### MATERIAL TO PROCESS
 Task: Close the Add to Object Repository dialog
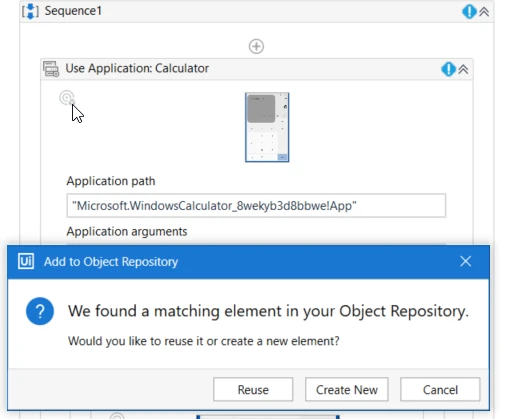(465, 261)
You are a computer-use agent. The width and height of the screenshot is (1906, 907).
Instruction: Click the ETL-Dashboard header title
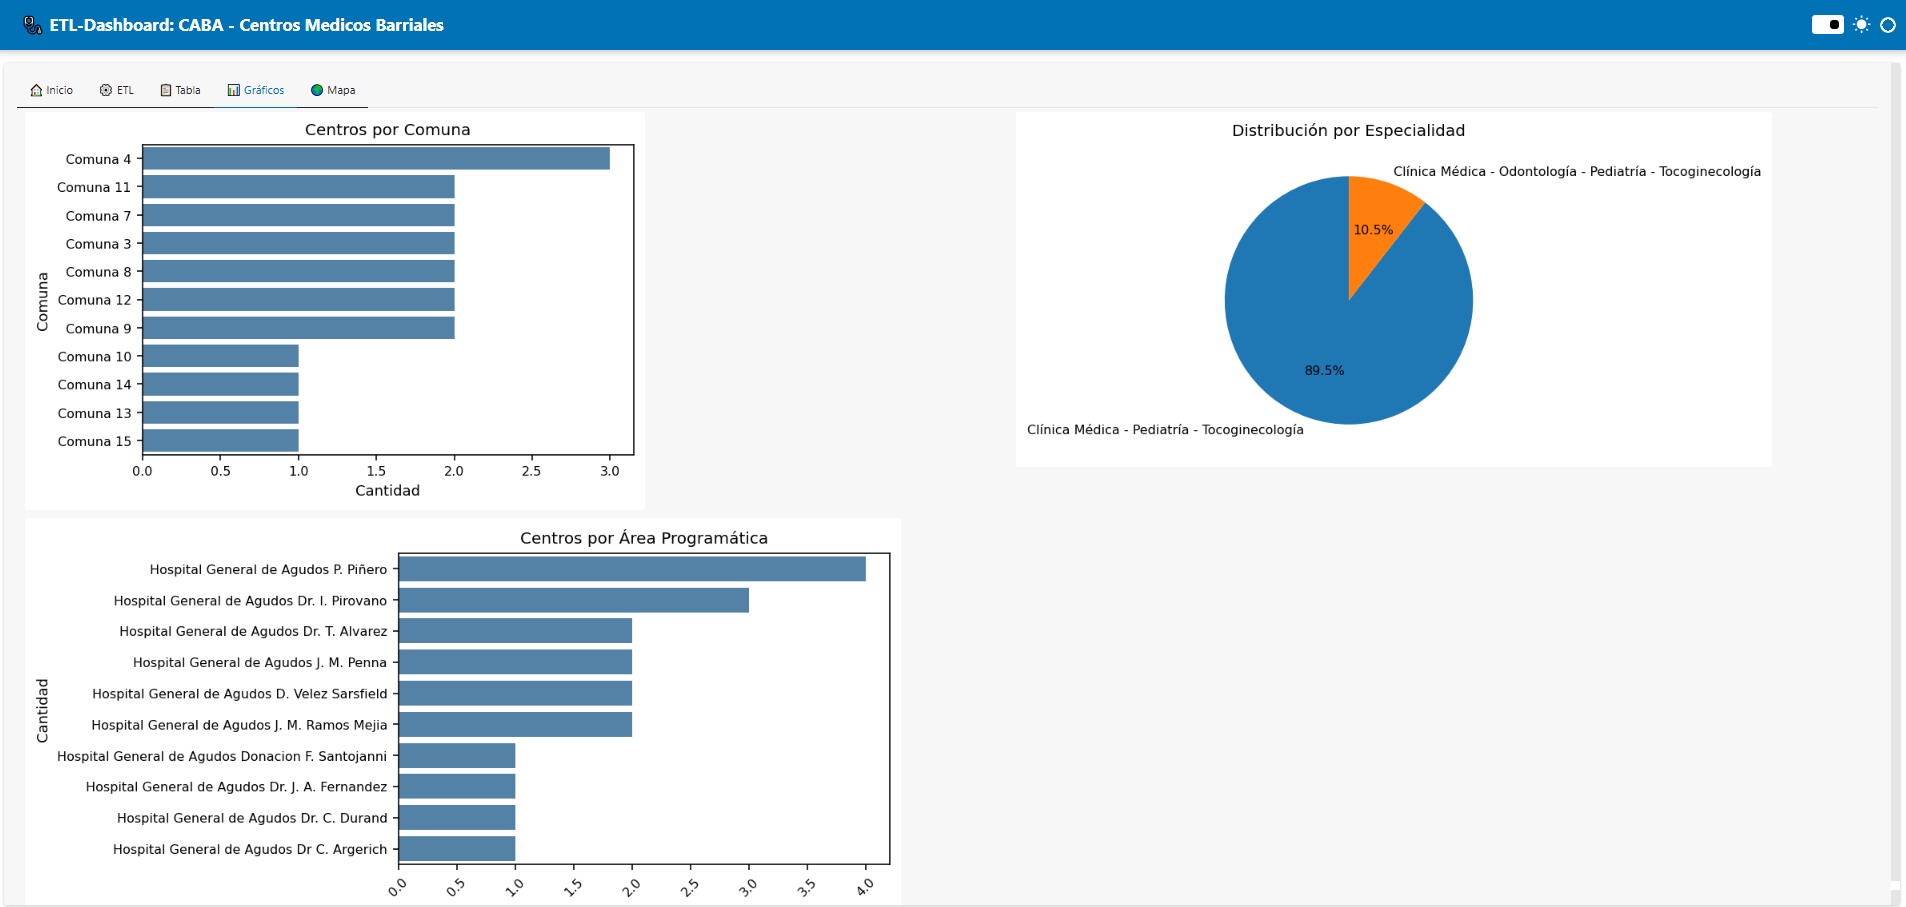(x=246, y=25)
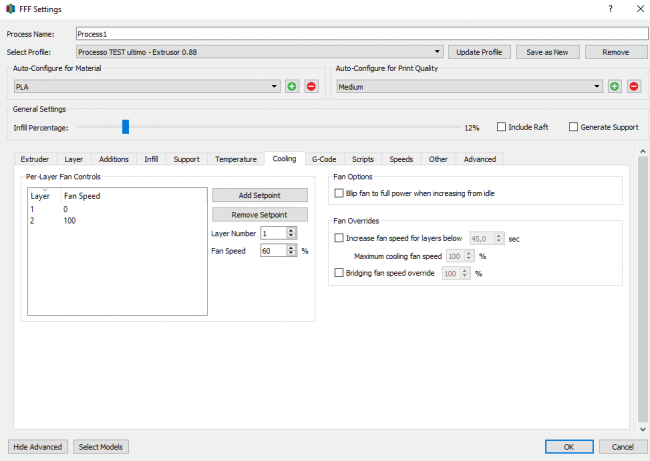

### EXERCISE BRIEF
Give back every record above exactly as written, skipping each picture.

### RESPONSE AREA
 Task: Close the Add to Object Repository dialog
(465, 261)
You are a computer-use agent. The width and height of the screenshot is (1906, 907).
Instruction: Click the ETL-Dashboard header title
(x=246, y=25)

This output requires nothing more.